**Selected extract**:

I had been raised in the Anglo-European tradition of my adoptive parents, who are of Scottish and German descent, and I never even knew about my Cherokee heritage until I was well out of college. While I haven’t registered as Cherokee, I’ve read a lot about the tribe’s history — including the strange reasons why so many people claim to have Cherokee blood coursing through their veins. Johnny Depp, Miley Cyrus, and even Sen. Elizabeth Warren are among the celebrities who have done so.

Let’s be clear — this is a multifaceted issue involving race, white privilege, and the shaky reliability of family narratives passed down through generations. Warren, for instance, said her “mammaw and pappaw” passed down the oral history, but she has no documents to back up the family tree.

When I asked Jae about the proper way to celebrate a diverse heritage, she paused. It’s an extremely complex question. But it comes down to a responsibility to educate yourself, she says.

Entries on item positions
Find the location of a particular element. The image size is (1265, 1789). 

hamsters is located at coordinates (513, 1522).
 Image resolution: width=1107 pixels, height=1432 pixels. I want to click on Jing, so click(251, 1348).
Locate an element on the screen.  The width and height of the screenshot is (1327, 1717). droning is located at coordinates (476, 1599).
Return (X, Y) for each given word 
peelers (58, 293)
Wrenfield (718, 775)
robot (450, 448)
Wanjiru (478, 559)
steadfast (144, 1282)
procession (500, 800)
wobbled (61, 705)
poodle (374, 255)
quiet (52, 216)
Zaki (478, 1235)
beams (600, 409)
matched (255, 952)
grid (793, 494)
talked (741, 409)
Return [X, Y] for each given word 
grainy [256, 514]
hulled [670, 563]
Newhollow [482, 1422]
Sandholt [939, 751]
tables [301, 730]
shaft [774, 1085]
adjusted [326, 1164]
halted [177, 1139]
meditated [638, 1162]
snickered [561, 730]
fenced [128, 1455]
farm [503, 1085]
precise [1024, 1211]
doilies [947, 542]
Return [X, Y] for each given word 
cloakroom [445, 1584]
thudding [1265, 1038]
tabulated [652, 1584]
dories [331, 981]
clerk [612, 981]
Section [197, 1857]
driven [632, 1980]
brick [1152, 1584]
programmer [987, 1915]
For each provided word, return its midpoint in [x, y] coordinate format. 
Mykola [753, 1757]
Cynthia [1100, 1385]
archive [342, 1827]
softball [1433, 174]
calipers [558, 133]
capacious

**Problems and tasks**:
(1) Answer these questions using the passage on Cherokee heritage:
(a) Of what descent are the narrator's adoptive parents?
(b) Whom did Warren name as the source of her family's oral history?
(c) What does Jae say celebrating a diverse heritage comes down to?
(2) Carry on the passage on Cherokee heritage from its final sentence.
These entries have no connection to the text about Cherokee heritage.

**The answers**:
(1)
(a) Scottish and German.
(b) Her "mammaw and pappaw."
(c) A responsibility to educate yourself.

(2)
“If you want to claim native blood and native identity, understand that it’s not just something you can claim and wave around when it suits you,” Jae says. “Being indigenous is more than blood, it’s more than a fascination, more than a ‘spiritual’ experience, or a claim to fame or standing.”

Adrienne Keene, an assistant professor of ethnic studies at Brown and a citizen of the Cherokee Nation, tells me that there are often legitimate reasons for people not having strong ties with their tribes. Maybe they were assimilated by force, or maybe they grew up “passing” as white and experienced white privilege. But, according to Keene, those reasons don’t apply in Lively’s case.

“When settlers lay claim to native identity as a ‘neat’ ethnic add-on and not as connection to a real, living, contemporary nation, it’s a dangerous affront to tribal sovereignty and indigenous rights,” Keene tells me over email. “But,” she continues, “there’s also an important note for those who are still working to reclaim and rebuild legitimate cultural connections.”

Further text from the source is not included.